Le premier patient est tailladé en tout sens, l’arme du crime est un pot de confiture, et les circonstances, une beuverie qui tourne mal. Pendant 24 heures, prenant à peine le temps de boire ou de manger, le personnel, héroïque, se démène au milieu de dizaines de corps sanguinolents et de plaintes lancinantes. Les patients attendent des heures, même ceux qui portent sur le front un autocollant rouge mentionnant l’urgence de leur cas, font la queue comme tout le monde. Un seul médecin et des internes, inexpérimentés et confrontés à des cas qui pour la plupart relèvent d’une lutte de derniers instants entre la vie et la mort.

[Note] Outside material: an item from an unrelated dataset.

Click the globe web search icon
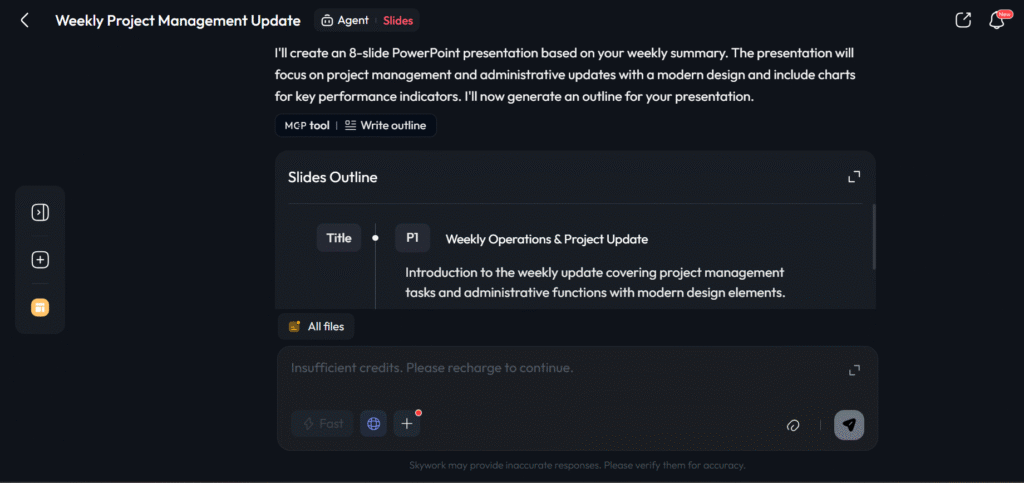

Viols, tentatives de meurtres accidents de la route, le quotidien des urgences est le reflet de la violence qui mine la société sud-africaine en guerre avec elle même, une société qui vit encore profondément le traumatisme d’années d’apartheid.

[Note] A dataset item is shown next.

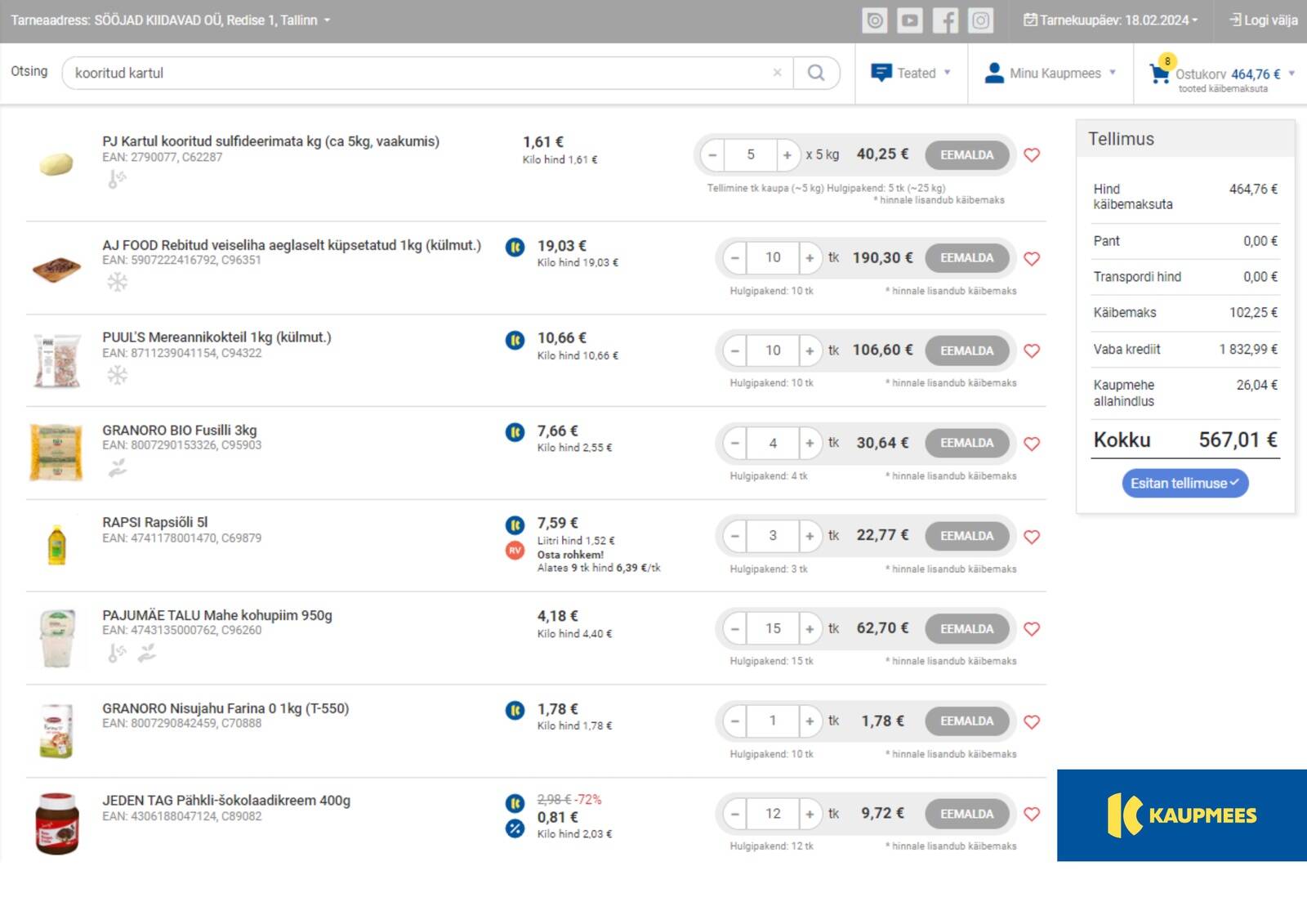Expand the Tarneaadress delivery address dropdown
The image size is (1307, 924).
(x=327, y=20)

« On nous a dit pendant des années que nous n’étions pas des hommes, pas vraiment. Lutter contre la violence c’est d’abord regagner le respect de nous mêmes en tant qu’Homme, en tant que Noir Â», m’expliquait un jour un ami sud-africain.

Je suppose que l’un des prochains épisodes de la série d’Al-Jazeera sera consacré aux maladies infectieuses. Avec la criminalité, le Sida est l’autre grand fléau qui mine l’Afrique du Sud. Finalement à travers cet hôpital, ses patients mais aussi son personnel, la chaîne qatarie nous dresse un portrait de toute une société, encore bien malade de son passé.